22 counts including aiding the enemy
US Army intelligence analyst Bradley Manning deferred a plea in a military court arraignment on Thursday, marking the first step in a court-martial that could land him in prison for life.
Manning, 24, has been formally charged with 22 counts including aiding the enemy, wrongfully causing intelligence to be published on the Internet and theft of public property. It is claimed that Manning downloaded more than 700,000 classified or confidential documents and transferred thousands to WikiLeaks.
Manning's plea deferral allows his defense team time to strategize and see the outcome of several motions to be heard before the trial begins, which could be as late as August. Manning's attorney, David Coombs, announced that Manning would defer his plea as well as a decision on whether to face trial by a military judge or a panel of military members, made up of senior officers or enlisted members of rank no lower than Manning's.

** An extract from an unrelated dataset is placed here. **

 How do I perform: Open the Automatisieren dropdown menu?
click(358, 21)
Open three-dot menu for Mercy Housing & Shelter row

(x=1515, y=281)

The prosecution claims that Manning was trained on various intelligence systems and methodically downloaded thousands of files from the military's Secret Internet Protocol Router Network, or SIPRNet, while serving in Iraq. An investigator claims that they have a link Manning to WikiLeaks founder Julian Assange, inlcuding logs of web chats. Assange has always denied this. Manning's lawyers have cast him as an emotionally troubled young man whose behavioural problems should have prompted superiors to revoke his access to classified information.